_GIVEN REQUEST_:
Gather every line from the listing below that contains the word "thumbnail", and copy each one out in full.

_GIVEN DATA_:

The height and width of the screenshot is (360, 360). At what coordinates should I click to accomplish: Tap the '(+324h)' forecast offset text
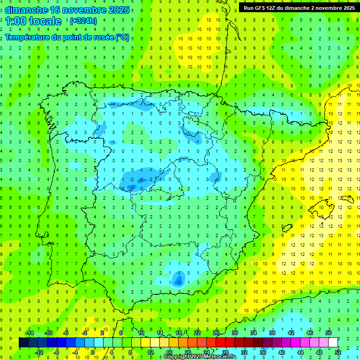coord(83,21)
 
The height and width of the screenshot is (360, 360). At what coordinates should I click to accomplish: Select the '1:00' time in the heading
coord(15,21)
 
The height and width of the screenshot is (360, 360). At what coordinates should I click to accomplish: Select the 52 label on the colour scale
coord(338,352)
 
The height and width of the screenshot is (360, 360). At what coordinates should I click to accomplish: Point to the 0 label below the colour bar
coord(93,352)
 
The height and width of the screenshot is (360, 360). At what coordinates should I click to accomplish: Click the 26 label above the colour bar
coord(216,333)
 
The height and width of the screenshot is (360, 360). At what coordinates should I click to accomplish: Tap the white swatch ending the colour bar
coord(333,343)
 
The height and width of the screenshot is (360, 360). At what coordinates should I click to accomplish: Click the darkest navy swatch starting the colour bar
coord(23,343)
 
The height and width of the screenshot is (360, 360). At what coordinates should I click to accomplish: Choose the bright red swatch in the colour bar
coord(220,343)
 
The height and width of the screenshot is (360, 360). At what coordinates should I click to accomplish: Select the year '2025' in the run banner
coord(347,8)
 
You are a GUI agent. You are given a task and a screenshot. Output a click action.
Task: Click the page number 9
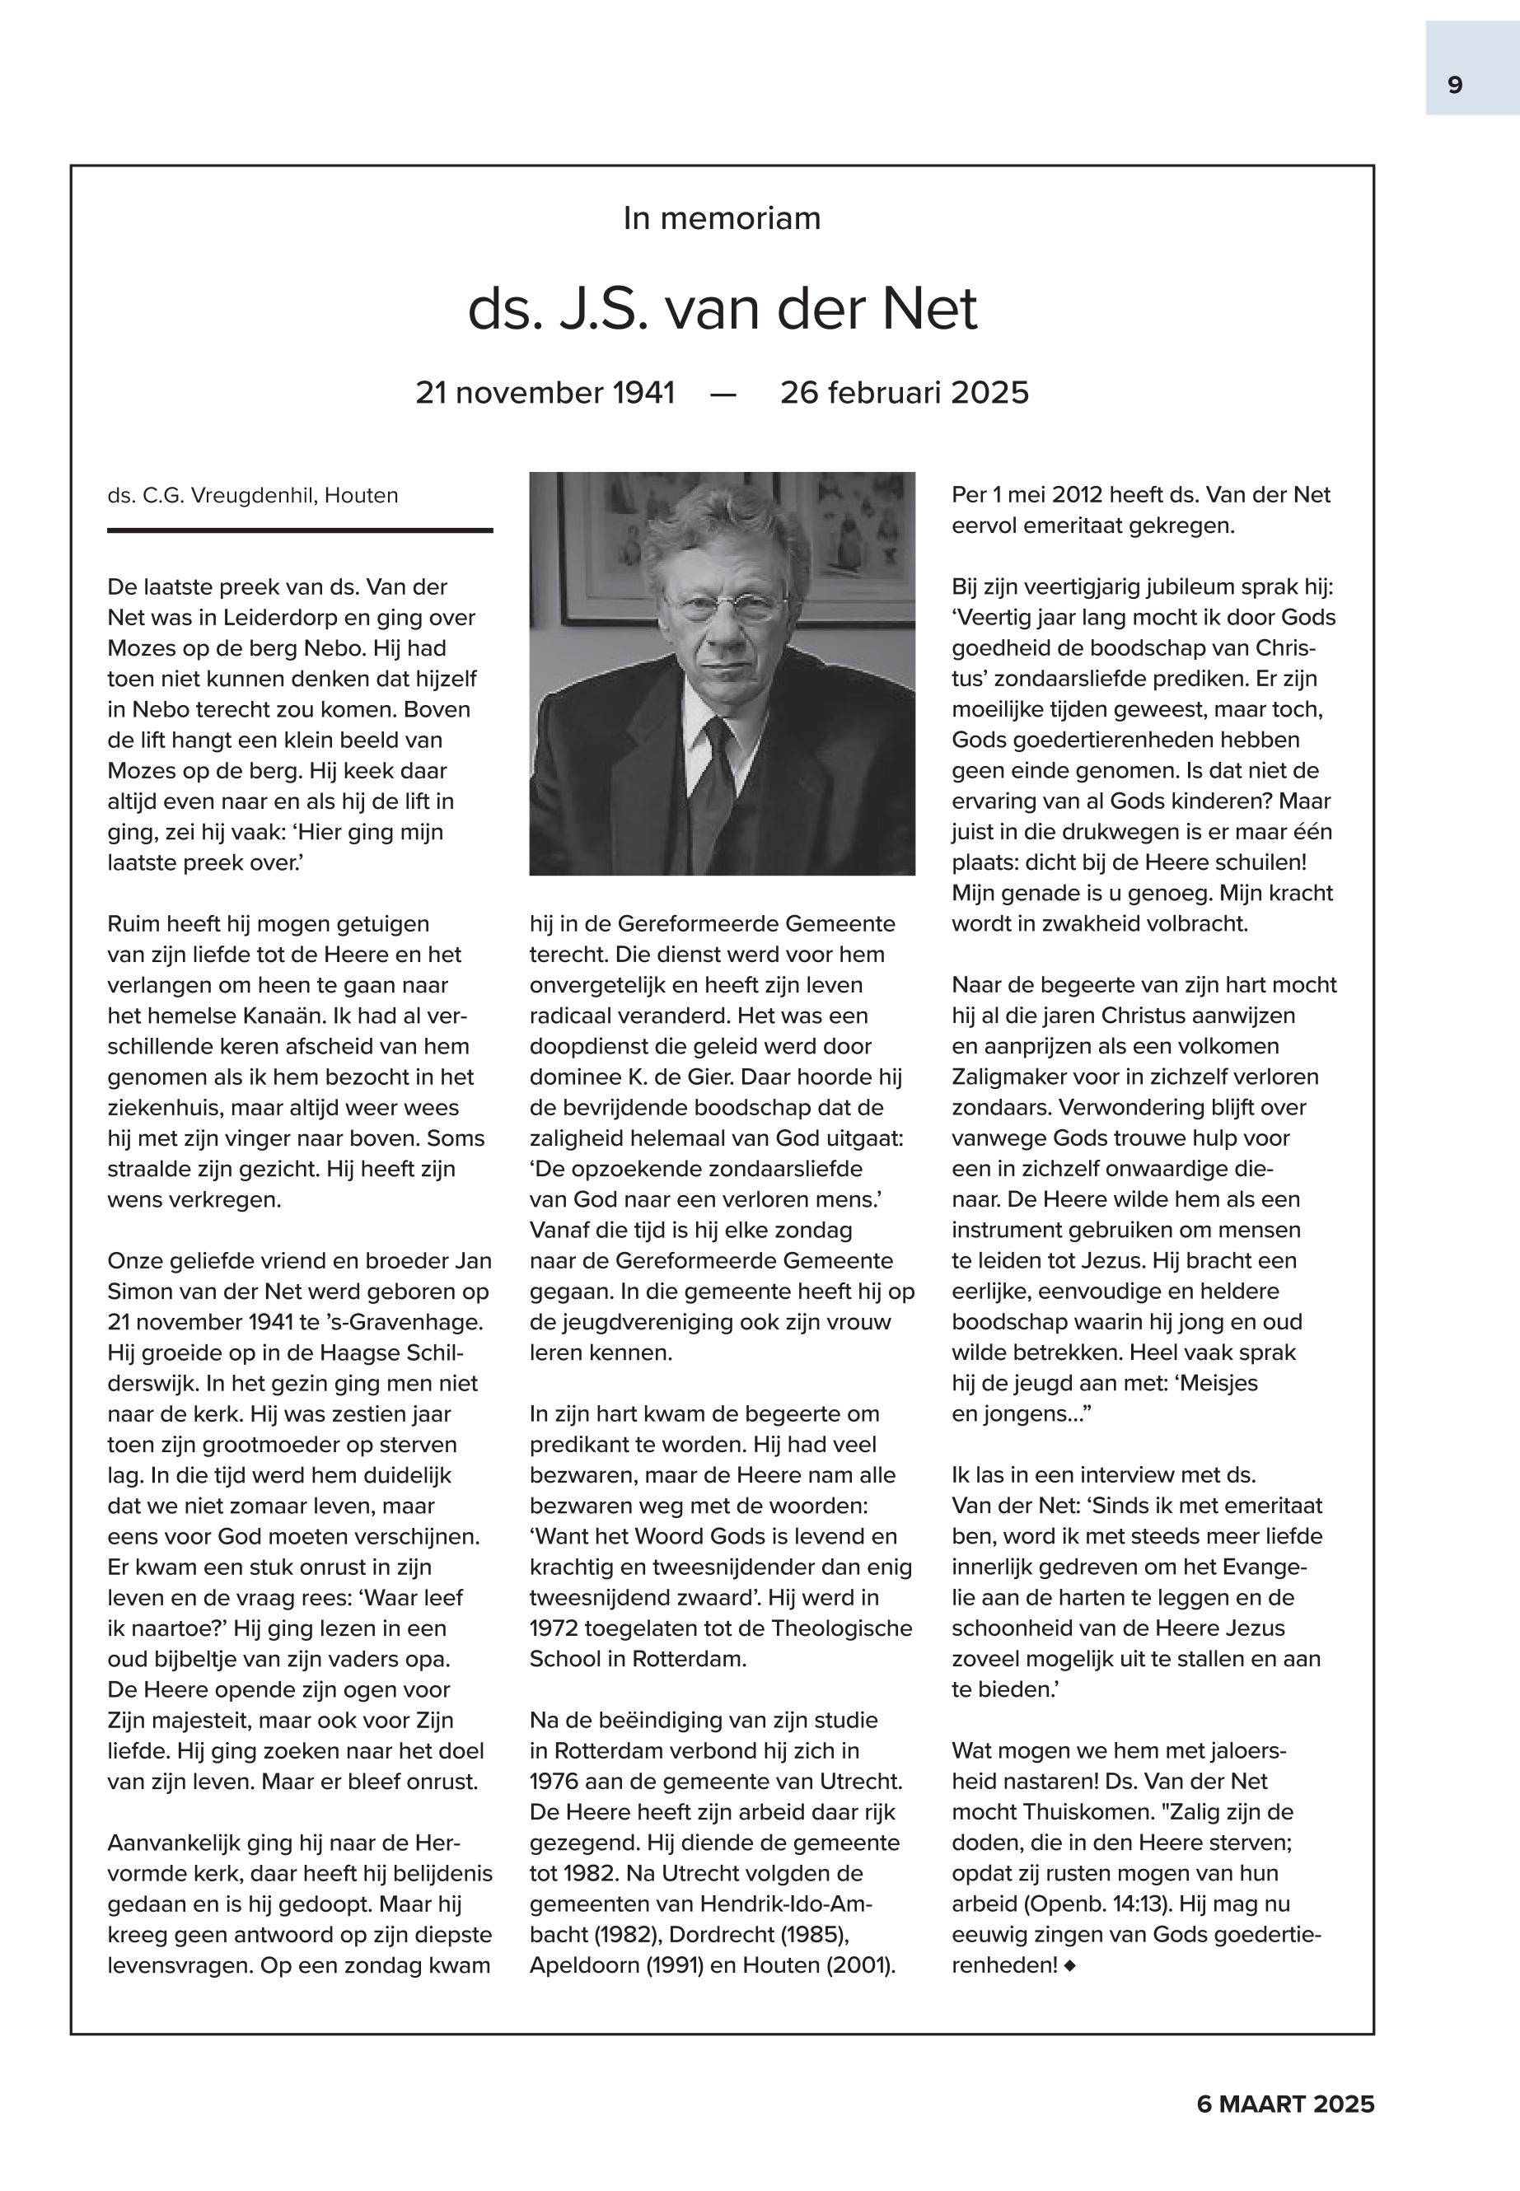pos(1454,86)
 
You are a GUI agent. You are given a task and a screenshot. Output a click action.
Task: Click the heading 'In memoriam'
pos(722,218)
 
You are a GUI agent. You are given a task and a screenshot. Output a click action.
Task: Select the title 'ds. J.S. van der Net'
pos(722,310)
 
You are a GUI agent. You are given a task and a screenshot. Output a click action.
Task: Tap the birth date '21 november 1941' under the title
pos(545,392)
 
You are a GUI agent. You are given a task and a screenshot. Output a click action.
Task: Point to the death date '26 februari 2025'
pos(904,392)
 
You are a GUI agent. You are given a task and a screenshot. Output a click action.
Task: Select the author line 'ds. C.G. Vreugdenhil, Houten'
pos(252,495)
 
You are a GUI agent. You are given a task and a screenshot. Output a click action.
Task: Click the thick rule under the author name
pos(300,530)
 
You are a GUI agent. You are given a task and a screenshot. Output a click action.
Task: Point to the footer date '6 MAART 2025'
pos(1284,2104)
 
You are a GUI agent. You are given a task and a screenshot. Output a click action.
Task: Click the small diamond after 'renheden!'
pos(1070,1964)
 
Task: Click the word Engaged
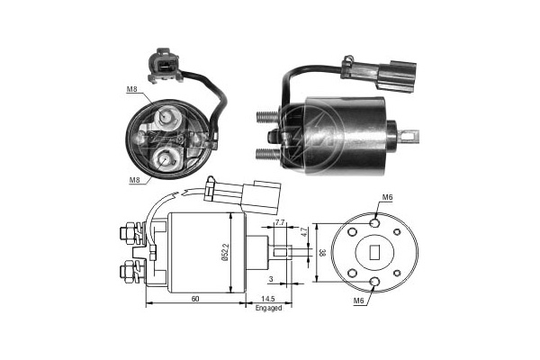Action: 268,308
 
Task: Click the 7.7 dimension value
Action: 279,221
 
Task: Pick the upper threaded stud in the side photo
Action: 266,115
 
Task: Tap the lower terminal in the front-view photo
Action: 166,160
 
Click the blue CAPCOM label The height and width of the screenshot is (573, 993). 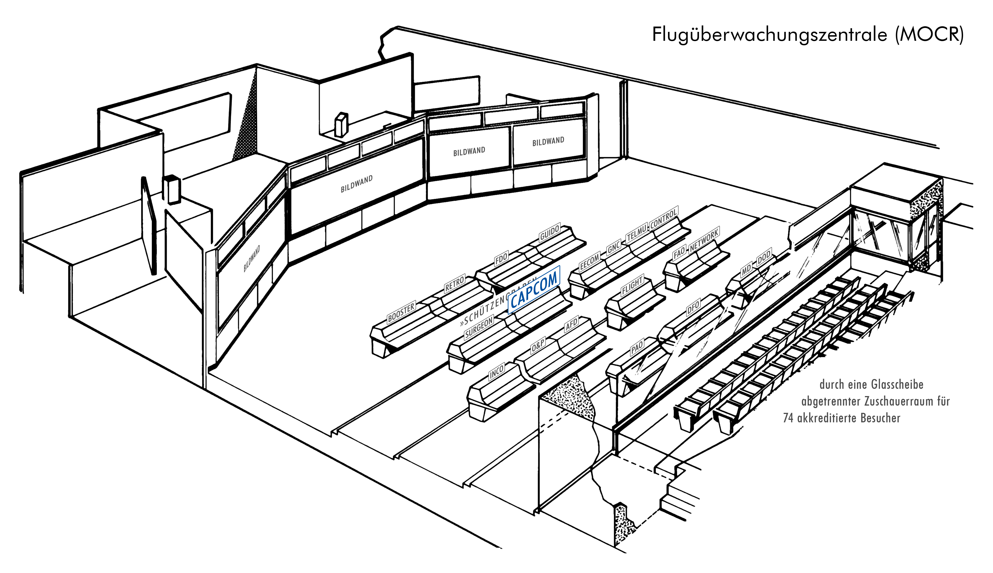(534, 290)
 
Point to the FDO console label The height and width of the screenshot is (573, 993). (501, 259)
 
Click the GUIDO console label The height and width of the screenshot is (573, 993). (550, 233)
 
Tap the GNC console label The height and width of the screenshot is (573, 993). (614, 247)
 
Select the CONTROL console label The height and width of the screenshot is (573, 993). (664, 218)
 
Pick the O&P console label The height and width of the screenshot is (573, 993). (538, 345)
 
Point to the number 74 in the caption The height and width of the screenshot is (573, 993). (788, 418)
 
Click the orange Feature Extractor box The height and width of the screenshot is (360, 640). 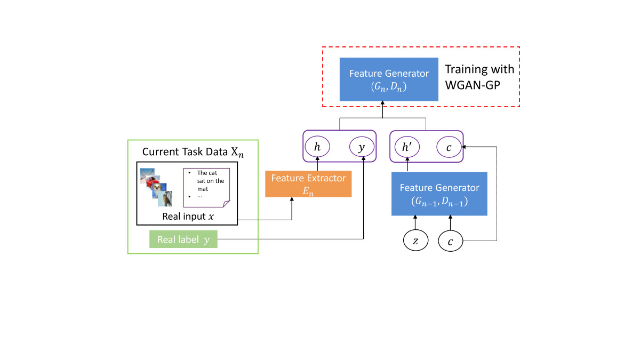point(308,184)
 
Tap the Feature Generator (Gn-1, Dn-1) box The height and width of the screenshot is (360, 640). point(439,194)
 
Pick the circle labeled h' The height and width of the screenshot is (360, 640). point(407,147)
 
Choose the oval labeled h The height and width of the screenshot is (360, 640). point(317,147)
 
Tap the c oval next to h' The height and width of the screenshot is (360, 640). point(449,147)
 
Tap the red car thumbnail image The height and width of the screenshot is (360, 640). point(156,185)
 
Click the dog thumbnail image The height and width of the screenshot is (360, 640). point(166,198)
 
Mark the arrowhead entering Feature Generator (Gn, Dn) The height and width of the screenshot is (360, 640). point(382,106)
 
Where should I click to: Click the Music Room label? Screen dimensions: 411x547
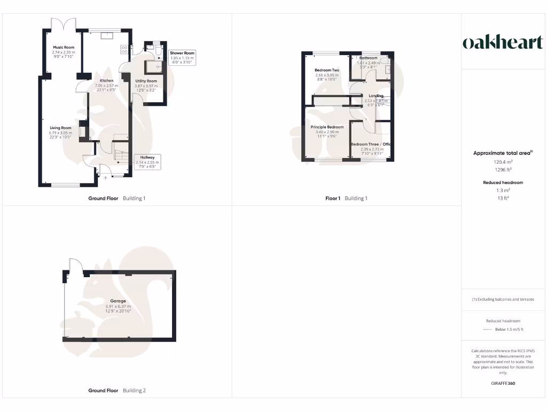63,48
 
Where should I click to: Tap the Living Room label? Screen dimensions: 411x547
60,128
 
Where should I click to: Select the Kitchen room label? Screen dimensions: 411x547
106,81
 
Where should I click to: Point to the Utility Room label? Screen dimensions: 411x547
146,81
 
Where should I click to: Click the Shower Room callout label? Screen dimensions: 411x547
182,54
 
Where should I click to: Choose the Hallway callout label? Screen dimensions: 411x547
145,157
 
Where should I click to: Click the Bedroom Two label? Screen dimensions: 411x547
327,70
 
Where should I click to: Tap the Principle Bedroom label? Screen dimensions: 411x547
327,127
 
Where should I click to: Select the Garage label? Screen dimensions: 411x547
118,301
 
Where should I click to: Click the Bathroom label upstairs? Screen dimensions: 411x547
369,58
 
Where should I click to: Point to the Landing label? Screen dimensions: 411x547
376,96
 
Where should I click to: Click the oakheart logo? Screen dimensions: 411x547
502,43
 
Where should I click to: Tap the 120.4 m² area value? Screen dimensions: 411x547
502,161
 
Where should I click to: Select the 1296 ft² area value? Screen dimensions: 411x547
502,169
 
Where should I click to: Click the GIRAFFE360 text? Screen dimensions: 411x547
502,383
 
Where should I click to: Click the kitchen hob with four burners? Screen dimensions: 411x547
124,49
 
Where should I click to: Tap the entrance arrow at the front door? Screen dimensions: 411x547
105,178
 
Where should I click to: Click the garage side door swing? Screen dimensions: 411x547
75,266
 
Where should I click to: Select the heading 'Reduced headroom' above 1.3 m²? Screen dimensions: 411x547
502,182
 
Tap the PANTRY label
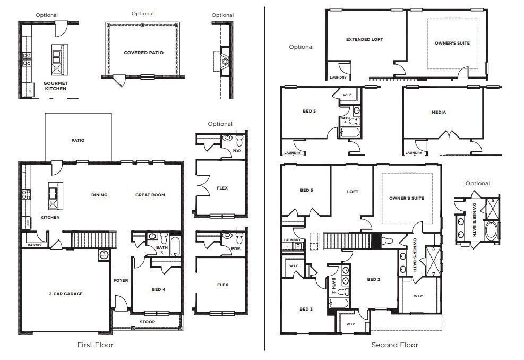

_SOLUTION BELOW_:
Tap the red car thumbnail image The height and width of the screenshot is (360, 640). point(156,185)
Click the dog thumbnail image The height and width of the screenshot is (360, 640). point(166,198)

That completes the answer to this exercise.